Alentados por el viento a favor que empezó a soplar en 2003 con el crecimiento del 50% del negocio publicitario, varios creativos se animaron a embarcarse en el sueño de la agencia propia. En los primeros seis meses del año, tres duplas de apellidos reconocidos decidieron salir a competir con los grupos internacionales.
Damián Kepel, ex director General Creativo de Young & Rubicam, junto con Mariano Mataloni, ex gerente General de Ogilvy Argentina, fundaron Kepel & Mata. Ya tienen en sus manos las cuentas de Nordelta, Ciudad Internet y las radios Metro y Aspen Classic, de Cie-R&P. Dylan Williams y Martín Mercado, renunciaron a sus cargos de CEO y director General Creativo de la filial local de McCann-Erickson, y están a la búsqueda de socio para arrancar su propia agencia. Y, por último, Maxi Anselmo, cabeza creativa de Agulla & Baccetti no aceptó formar parte de la nueva sociedad entre la inglesa Lowe y Luis Brusco –que controlará a la firma fundada por los creativos Ramiro Agulla y Carlos Baccetti– y se reencontrará con su antiguo co-equiper Sebastián Wilhelm, para crear su marca.
“Después de la crisis, cuando las empresas empezaron a reinvertir, la demanda de agencias subió.
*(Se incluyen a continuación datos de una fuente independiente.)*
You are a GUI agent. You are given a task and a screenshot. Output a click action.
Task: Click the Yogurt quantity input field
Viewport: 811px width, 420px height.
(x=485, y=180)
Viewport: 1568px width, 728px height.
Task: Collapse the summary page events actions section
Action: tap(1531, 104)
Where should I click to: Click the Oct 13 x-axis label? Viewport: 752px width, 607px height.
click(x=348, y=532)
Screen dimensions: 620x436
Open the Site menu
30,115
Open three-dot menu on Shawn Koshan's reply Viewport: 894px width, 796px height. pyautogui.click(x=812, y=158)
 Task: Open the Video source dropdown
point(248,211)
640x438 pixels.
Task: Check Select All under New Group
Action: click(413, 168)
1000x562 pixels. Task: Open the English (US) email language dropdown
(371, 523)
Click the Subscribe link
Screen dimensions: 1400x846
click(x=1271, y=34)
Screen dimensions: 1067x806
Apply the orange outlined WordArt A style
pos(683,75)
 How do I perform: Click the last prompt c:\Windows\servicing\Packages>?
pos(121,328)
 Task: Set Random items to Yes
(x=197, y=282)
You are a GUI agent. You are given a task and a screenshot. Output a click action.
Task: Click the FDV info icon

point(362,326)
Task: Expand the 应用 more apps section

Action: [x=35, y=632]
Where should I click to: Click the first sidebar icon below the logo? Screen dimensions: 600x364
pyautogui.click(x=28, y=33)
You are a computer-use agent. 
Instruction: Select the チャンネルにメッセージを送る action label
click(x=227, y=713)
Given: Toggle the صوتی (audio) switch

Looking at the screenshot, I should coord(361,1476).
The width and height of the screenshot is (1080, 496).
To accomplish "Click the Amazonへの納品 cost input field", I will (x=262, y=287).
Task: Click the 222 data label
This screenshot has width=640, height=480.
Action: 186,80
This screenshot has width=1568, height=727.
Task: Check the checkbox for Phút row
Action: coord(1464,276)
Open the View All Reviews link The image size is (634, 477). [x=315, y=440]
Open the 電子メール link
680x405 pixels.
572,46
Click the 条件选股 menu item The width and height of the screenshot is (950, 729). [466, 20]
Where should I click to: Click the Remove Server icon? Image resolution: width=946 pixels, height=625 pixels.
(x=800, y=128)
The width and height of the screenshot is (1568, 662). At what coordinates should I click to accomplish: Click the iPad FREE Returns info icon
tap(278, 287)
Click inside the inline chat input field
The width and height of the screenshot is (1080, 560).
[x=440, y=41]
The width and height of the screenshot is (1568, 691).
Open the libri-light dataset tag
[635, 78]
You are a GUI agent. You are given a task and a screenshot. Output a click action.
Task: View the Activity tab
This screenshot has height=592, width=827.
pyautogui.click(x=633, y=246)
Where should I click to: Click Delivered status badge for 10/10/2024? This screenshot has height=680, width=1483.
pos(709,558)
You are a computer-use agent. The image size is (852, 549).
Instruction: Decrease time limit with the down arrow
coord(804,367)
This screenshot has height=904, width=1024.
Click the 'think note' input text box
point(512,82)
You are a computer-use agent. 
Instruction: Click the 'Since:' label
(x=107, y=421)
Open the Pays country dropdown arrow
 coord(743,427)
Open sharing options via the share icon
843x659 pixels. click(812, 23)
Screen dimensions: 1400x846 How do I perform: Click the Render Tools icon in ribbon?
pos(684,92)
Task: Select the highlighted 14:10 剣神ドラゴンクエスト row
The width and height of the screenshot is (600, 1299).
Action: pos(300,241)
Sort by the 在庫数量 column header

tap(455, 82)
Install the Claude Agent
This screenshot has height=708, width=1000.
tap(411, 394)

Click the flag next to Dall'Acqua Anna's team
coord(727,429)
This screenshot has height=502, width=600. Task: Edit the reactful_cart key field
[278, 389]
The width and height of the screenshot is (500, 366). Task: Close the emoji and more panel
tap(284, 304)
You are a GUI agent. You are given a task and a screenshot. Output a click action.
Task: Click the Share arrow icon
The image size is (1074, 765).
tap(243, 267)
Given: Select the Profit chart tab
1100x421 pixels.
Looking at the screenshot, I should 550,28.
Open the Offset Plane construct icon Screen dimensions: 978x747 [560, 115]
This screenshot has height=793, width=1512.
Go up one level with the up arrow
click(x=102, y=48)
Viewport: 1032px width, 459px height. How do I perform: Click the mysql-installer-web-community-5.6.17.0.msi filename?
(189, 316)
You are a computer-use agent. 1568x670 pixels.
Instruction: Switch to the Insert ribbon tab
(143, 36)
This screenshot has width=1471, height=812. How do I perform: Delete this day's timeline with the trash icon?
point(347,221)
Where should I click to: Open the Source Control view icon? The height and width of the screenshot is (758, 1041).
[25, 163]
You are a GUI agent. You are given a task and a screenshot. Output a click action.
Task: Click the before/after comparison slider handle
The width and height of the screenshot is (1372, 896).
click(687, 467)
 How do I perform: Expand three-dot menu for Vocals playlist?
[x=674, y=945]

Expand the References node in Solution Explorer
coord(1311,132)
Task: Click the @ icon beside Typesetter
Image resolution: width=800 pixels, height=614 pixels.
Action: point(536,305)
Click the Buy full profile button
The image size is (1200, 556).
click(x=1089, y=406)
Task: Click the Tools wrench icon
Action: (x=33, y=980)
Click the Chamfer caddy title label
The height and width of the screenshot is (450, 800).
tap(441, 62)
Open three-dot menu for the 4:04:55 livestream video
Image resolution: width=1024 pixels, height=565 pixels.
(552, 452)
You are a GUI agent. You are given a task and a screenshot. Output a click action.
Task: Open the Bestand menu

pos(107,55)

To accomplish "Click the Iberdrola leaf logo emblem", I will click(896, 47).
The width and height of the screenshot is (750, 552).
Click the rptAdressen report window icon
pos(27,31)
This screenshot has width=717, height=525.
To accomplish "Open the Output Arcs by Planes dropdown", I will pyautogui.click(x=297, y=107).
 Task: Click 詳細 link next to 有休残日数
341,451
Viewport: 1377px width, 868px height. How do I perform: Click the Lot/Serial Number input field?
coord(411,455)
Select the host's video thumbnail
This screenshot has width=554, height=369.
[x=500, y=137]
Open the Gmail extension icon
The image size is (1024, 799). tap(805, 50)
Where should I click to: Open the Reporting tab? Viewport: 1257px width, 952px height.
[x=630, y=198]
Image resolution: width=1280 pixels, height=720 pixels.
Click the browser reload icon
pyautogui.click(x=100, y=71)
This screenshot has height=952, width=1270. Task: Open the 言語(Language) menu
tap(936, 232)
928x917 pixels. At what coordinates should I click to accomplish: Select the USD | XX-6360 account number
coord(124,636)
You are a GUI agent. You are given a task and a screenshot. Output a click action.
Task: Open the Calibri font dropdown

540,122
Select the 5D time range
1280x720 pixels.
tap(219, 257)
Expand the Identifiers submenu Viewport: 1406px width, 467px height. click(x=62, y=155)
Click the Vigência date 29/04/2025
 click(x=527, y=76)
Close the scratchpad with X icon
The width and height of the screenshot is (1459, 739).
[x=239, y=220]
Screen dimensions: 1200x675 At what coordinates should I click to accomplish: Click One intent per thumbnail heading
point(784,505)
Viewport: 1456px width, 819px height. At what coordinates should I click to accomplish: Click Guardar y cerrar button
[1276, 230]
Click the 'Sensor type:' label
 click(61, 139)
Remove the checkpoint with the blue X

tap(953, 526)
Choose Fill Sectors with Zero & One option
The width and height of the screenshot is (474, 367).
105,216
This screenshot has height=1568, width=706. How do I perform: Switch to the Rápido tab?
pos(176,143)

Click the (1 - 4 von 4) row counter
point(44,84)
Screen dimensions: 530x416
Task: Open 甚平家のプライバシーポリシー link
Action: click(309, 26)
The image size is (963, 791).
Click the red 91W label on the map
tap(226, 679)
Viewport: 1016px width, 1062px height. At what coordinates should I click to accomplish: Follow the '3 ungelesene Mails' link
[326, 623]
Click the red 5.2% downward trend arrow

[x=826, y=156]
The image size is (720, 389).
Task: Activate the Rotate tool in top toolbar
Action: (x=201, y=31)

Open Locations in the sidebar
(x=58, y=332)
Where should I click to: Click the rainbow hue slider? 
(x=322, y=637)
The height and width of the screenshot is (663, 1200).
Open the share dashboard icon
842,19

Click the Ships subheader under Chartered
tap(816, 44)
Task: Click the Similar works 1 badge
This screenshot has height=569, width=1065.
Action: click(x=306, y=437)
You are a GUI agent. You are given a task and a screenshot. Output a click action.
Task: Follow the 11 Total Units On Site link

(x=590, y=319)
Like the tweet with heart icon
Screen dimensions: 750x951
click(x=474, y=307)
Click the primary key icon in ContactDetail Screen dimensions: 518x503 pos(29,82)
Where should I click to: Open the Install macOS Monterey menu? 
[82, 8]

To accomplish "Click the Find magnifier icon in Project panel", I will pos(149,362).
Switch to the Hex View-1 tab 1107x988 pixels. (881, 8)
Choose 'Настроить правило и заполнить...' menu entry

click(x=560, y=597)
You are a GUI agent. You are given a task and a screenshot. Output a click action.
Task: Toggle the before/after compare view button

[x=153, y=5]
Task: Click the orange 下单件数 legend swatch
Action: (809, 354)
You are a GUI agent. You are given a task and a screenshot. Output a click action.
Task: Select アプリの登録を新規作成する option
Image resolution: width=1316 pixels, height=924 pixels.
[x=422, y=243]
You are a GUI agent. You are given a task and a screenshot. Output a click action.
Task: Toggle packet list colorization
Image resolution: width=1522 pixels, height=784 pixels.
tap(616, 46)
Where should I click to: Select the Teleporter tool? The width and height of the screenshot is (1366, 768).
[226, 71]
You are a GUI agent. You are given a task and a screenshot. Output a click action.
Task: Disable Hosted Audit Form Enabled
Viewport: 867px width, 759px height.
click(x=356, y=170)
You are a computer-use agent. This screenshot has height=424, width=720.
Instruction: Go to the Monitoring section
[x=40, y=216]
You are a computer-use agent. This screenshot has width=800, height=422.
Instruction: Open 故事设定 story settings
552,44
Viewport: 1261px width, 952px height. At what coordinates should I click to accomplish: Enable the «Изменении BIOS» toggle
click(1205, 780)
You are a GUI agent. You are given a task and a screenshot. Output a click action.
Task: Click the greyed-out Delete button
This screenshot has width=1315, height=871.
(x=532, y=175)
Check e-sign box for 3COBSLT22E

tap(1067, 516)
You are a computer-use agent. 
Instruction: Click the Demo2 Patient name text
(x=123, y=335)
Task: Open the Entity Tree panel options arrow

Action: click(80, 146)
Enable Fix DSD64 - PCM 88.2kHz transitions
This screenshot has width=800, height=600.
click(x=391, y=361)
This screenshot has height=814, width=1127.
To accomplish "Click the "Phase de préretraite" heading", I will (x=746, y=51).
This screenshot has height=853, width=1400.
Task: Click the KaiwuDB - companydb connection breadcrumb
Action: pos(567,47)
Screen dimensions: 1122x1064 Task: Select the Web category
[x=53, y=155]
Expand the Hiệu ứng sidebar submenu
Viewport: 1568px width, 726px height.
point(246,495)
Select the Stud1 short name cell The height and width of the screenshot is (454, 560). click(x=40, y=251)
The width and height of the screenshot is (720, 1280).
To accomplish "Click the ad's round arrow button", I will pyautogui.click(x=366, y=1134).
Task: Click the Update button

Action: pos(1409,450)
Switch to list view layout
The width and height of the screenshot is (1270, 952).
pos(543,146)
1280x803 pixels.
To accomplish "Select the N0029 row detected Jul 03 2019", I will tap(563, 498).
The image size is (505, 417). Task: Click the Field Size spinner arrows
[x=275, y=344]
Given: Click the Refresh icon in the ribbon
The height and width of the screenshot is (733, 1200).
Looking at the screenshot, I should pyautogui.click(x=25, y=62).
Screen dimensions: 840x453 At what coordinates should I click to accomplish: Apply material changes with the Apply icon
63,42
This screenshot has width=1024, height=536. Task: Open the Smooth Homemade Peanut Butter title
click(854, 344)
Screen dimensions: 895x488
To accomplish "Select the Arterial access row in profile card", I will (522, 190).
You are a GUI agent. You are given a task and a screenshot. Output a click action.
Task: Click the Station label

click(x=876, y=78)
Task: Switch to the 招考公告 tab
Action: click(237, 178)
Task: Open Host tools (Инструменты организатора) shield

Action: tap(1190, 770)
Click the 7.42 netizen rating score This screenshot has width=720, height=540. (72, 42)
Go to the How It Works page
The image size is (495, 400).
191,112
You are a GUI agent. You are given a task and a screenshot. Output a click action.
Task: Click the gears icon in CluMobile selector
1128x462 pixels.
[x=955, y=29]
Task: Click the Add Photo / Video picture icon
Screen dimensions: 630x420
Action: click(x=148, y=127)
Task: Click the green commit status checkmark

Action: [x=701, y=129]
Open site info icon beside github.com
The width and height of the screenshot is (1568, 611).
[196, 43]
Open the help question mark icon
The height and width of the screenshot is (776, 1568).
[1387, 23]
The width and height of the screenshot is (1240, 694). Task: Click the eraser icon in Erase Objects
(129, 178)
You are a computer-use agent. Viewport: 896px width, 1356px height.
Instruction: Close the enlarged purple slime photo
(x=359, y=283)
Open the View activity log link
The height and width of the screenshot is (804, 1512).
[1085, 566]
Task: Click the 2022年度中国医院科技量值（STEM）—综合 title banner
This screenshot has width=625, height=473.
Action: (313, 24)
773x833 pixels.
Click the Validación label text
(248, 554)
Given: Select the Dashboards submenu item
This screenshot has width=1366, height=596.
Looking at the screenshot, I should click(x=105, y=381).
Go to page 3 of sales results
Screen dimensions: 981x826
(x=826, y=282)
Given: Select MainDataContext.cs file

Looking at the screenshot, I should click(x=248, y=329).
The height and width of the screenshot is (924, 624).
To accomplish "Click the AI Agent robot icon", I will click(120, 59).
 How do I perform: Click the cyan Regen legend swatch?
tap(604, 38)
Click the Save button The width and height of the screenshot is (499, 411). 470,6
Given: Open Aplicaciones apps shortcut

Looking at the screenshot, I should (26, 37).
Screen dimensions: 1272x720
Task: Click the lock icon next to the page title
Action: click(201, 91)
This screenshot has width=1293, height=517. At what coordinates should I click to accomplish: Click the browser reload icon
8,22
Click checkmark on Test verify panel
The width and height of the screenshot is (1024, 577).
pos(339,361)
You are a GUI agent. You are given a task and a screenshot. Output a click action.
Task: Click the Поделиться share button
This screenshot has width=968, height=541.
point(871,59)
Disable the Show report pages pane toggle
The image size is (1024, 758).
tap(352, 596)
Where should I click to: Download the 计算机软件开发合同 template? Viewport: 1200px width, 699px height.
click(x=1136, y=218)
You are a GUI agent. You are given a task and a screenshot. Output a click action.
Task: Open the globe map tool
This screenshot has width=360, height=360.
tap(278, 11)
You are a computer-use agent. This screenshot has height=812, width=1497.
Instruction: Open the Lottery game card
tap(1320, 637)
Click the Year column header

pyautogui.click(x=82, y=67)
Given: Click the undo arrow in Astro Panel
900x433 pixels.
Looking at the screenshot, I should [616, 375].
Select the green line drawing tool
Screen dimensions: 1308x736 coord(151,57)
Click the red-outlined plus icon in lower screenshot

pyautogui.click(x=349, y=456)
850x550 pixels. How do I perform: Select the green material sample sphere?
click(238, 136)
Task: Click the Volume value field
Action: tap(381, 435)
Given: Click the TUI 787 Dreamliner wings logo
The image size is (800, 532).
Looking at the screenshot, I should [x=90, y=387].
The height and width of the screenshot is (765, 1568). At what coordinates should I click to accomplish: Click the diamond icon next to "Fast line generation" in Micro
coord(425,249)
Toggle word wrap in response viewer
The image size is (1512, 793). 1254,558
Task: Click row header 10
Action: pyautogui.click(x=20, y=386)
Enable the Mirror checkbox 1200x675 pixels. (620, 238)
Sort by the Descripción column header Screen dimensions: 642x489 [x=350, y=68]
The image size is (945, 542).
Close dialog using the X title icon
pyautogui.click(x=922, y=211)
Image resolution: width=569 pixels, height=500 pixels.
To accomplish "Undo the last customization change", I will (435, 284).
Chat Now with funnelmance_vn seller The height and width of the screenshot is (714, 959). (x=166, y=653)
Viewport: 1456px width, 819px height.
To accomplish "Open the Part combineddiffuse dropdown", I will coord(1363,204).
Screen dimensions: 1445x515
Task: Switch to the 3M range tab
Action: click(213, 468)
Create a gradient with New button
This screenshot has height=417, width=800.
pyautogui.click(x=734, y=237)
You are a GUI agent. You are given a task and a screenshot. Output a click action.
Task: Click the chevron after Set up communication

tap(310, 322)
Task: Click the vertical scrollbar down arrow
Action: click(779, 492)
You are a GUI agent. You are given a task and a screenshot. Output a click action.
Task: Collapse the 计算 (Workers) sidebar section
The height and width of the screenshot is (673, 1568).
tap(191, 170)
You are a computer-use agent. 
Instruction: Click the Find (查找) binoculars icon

Y, con la ampliación del negocio, también se reactivó el mecanismo por el cual, históricamente, crece el número de participantes en este mercado: el sueño de los creativos de tener agencia propia , analiza Alicia Belouse, consultora de Recursos Humanos especializada en publicidad.
La marquesina es una de las motivaciones que empuja a los publicistas hacia la independencia. Pero no es la única. Los creativos suelen empezar a disentir con la forma de cumplir los objetivos financieros del grupo que los hizo conocidos. Tal es el caso de la dupla Williams-Mercado, que se retiró de McCann por desacuerdos con los directores regionales de la empresa.
Pero aunque estos emprendedores buscan ser sus propios dueños, saben que su sobrevivencia depende, a veces, de encontrar un socio internacional que los respalde, sobre todo en épocas en donde la exportación de la producción se convirtió en uno de los principales ingresos. También pesa que las empresas internacionales deciden sus agencias por “alineación , y estar fuera de una red puede ser un perjuicio en ese sentido.
En las agencias, el daño que generan las partidas es transitorio. “Están acostumbradas a la fuga de sus talentos, y suelen tener la cintura para crear nuevos , explica Omar Tiraboschi, profesor de la Universidad Austral. De hecho, el puesto de director creativo de Y&R es un semillero de las estrellas publicitarias. Gabriel Dreyfuss, Hernán Ponce, Ramiro Agulla, Carlos Baccetti, Pablo Del Campo y Juan Cravero son sólo algunos de los que, después de ocupar el cargo, pegaron el salto.
“Las agencias no sólo venden su creatividad. También cuenta la planificación estratégica en la relación con los clientes, que no siempre se van atrás de un nombre , agrega Belouse. Si quieren evitar la fuga, deben estar atentas en optimizar el talento de estos creativos, permitiéndole insertar cambios.